CGI Perl Programs & Forms
The following are links to CGI references:
- NCSA's "The Common Gateway Interface"
- "CGI: The Common Gateway Interface for Server-side Processing"
- Yahoo's "Common Gateway Interface (CGI)
Introduction
A plain HTML document to produce a web page is static and does not change, say to respond to a database query; but a Common Gateway Interface (CGI) program is dynamic and executes in real-time.A CGI program can take a request for information from a database, which the user submits with an HTML form, query the database, perform any required processing, and return the results to a web page or a plain text document.The user visits our web site, and, as necessary, the CGI program runs on our machine. The CGI program can interface both with our web page and our database as well as perform additional processing.

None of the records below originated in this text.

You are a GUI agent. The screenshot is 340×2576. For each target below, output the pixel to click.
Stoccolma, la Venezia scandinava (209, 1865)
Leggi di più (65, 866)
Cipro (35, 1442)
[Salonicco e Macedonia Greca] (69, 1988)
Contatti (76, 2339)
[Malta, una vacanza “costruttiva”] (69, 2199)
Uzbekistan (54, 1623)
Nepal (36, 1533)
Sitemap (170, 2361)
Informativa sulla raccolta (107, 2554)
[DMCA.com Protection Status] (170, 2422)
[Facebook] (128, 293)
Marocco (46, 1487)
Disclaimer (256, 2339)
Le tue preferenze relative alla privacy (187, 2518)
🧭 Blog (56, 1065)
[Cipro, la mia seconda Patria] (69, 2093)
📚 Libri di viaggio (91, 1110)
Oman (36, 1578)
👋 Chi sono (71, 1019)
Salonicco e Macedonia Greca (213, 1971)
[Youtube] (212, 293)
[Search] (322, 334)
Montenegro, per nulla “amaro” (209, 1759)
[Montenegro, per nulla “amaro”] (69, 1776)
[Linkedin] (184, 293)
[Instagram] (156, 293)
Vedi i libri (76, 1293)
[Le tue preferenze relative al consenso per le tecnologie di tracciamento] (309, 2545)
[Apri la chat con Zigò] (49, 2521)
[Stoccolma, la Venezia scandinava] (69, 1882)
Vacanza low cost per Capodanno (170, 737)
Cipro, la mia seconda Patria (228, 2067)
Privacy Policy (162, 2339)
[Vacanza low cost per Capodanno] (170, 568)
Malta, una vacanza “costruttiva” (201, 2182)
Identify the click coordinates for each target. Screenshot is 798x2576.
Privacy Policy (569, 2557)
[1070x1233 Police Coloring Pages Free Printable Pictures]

Because the program runs on our computer, we must be conscious of security.Usually, a CGI program must be in the /cgi-bin directory, and the webmaster controls this directory, allowing only authorized programs to reside in this area.
For a CGI program, we can use any programming language that produces an executable file. C, C++, FORTRAN, Perl, Python, UNIX scripts, Visual BASIC, AppleScript, and TCL are common choices.We use Perl because of its wide use in scientific databases, such as genomic databases.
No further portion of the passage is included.